Write out the material below word for word, starting at the line that contains "Image resolution: width=480" and ending at the line that contains "This screenshot has width=1089, height=712.", including both of those lines.

WORKING DATA:
>>>>
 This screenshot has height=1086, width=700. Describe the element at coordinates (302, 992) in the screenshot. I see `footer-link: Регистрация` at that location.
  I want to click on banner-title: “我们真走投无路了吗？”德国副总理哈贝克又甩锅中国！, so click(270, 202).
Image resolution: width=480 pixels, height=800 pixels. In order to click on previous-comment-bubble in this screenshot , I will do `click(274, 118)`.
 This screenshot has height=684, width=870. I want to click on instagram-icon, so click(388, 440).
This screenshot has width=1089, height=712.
<<<<
>>>>
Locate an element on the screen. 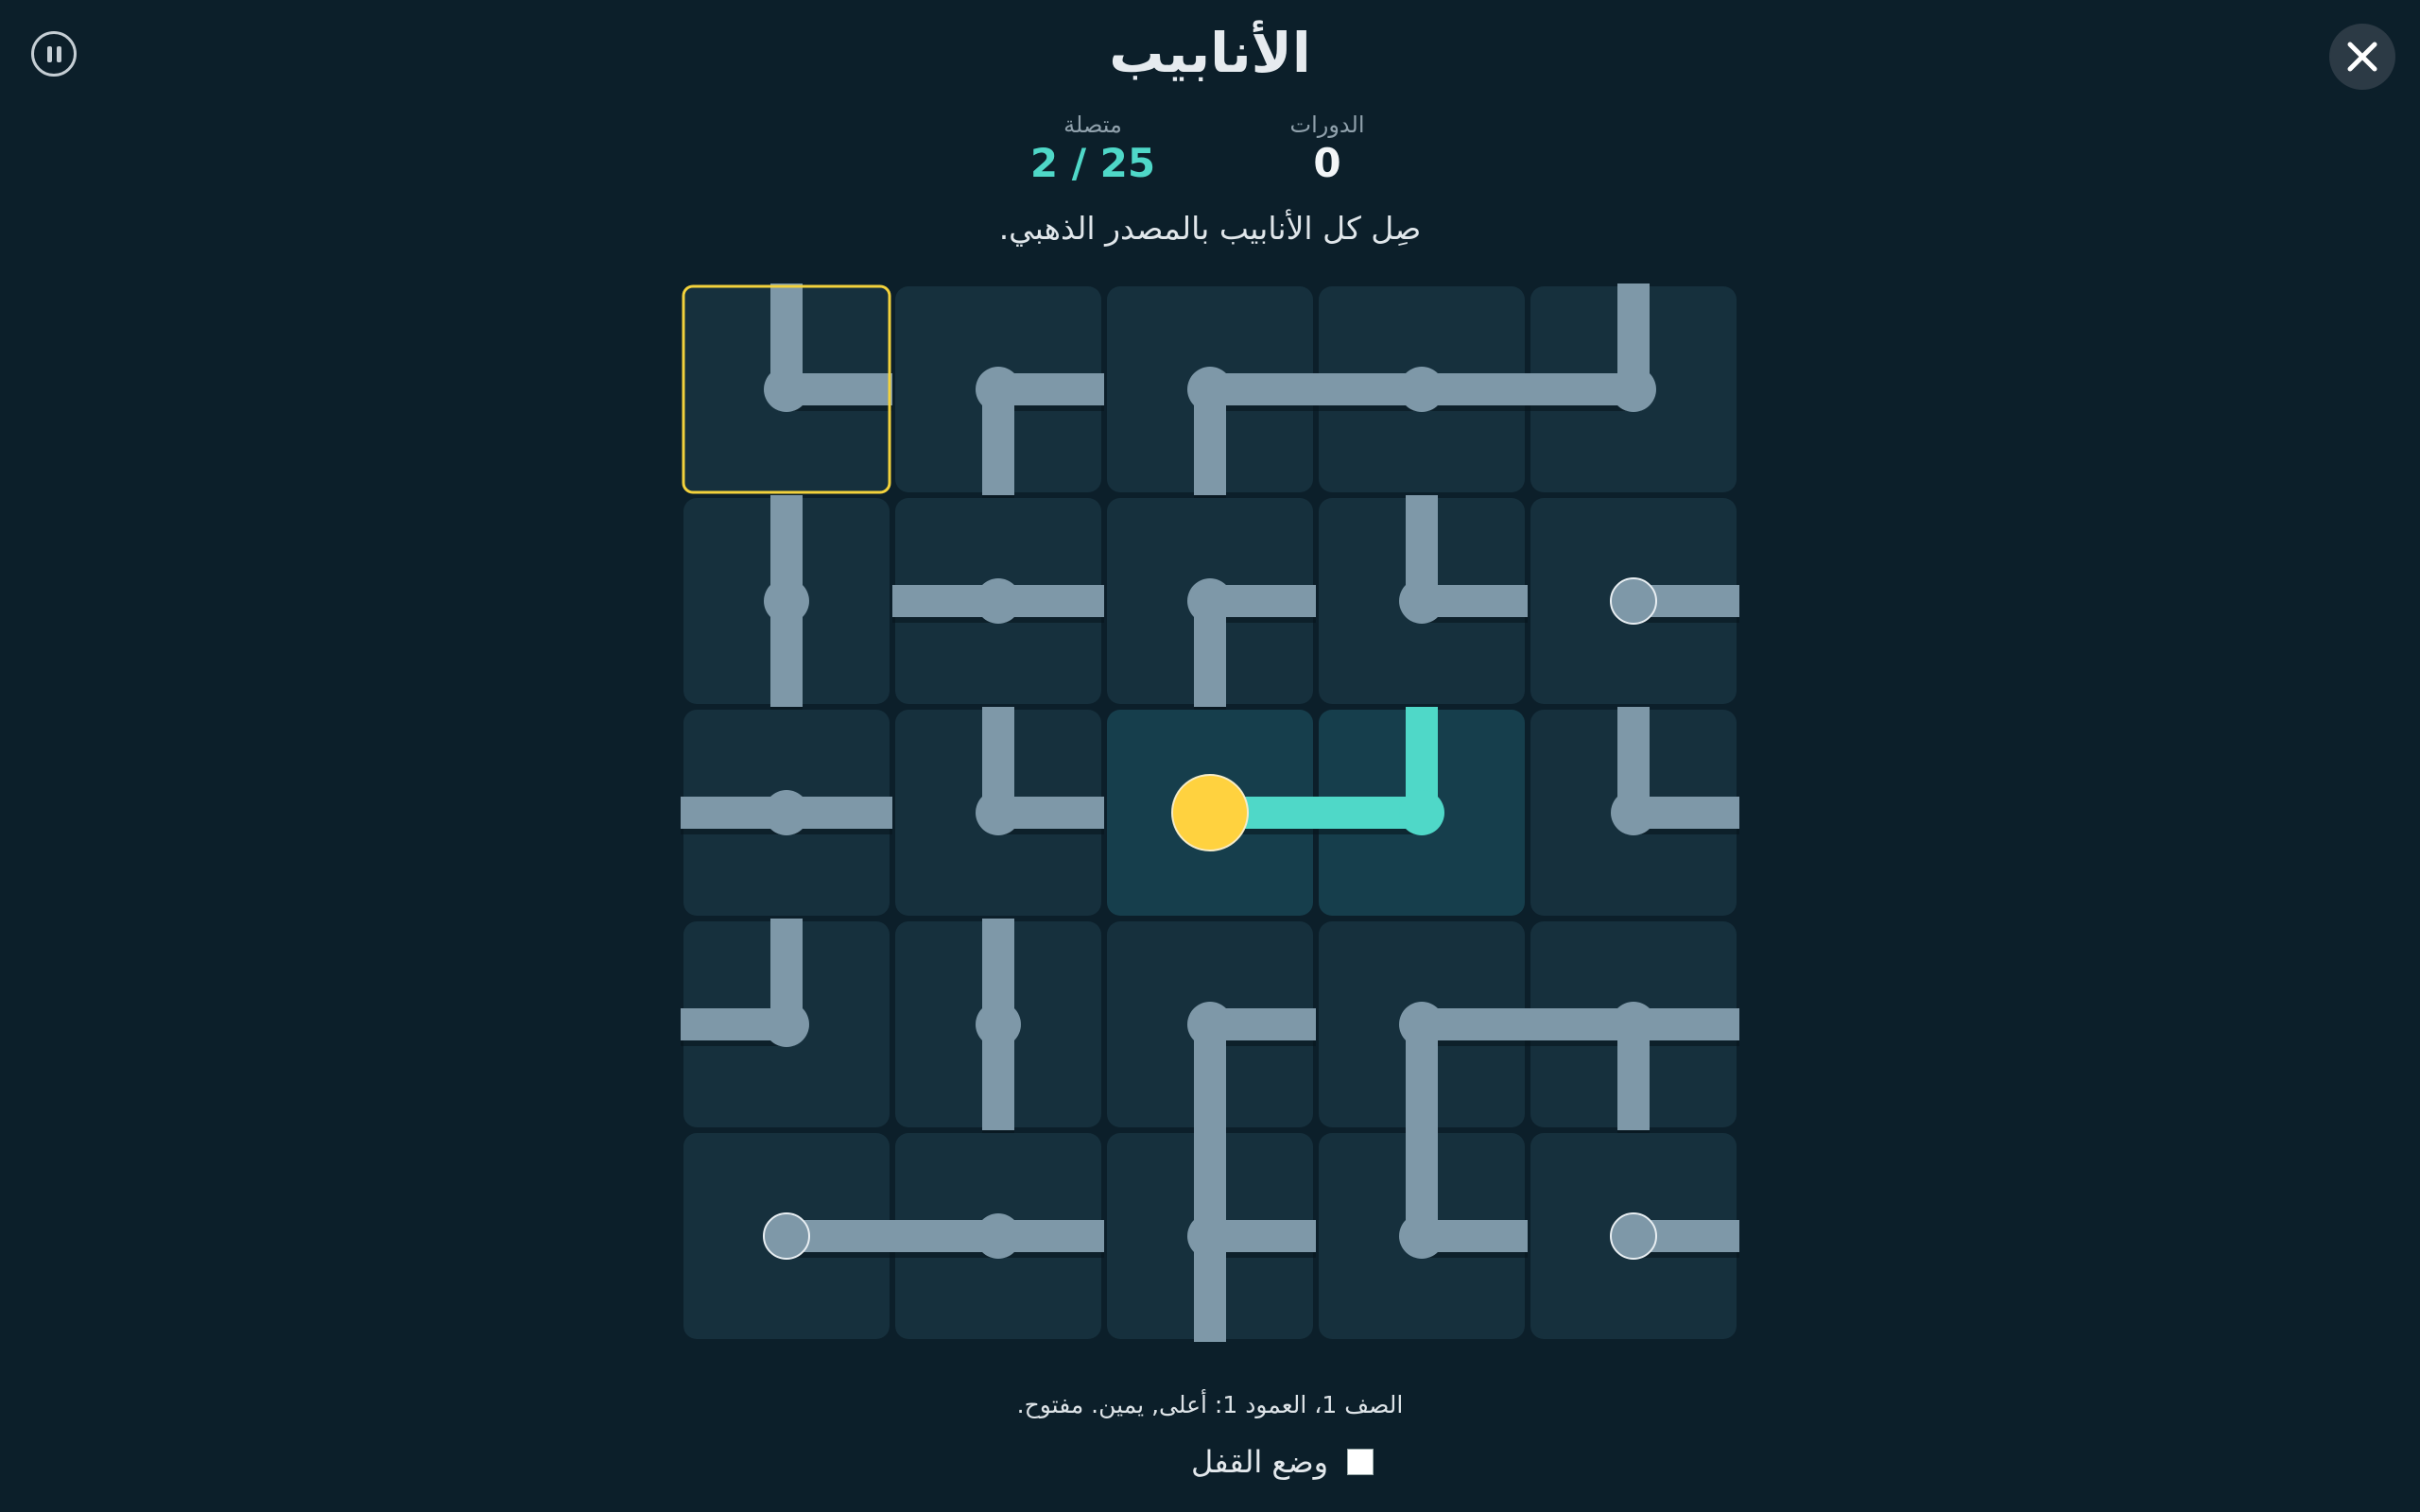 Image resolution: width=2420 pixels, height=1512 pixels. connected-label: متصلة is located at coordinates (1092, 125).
<<<<
REPLY TO THE EXERCISE:
Image resolution: width=480 pixels, height=800 pixels. In order to click on previous-comment-bubble in this screenshot , I will do `click(274, 118)`.
 This screenshot has height=684, width=870. I want to click on instagram-icon, so click(388, 440).
This screenshot has width=1089, height=712.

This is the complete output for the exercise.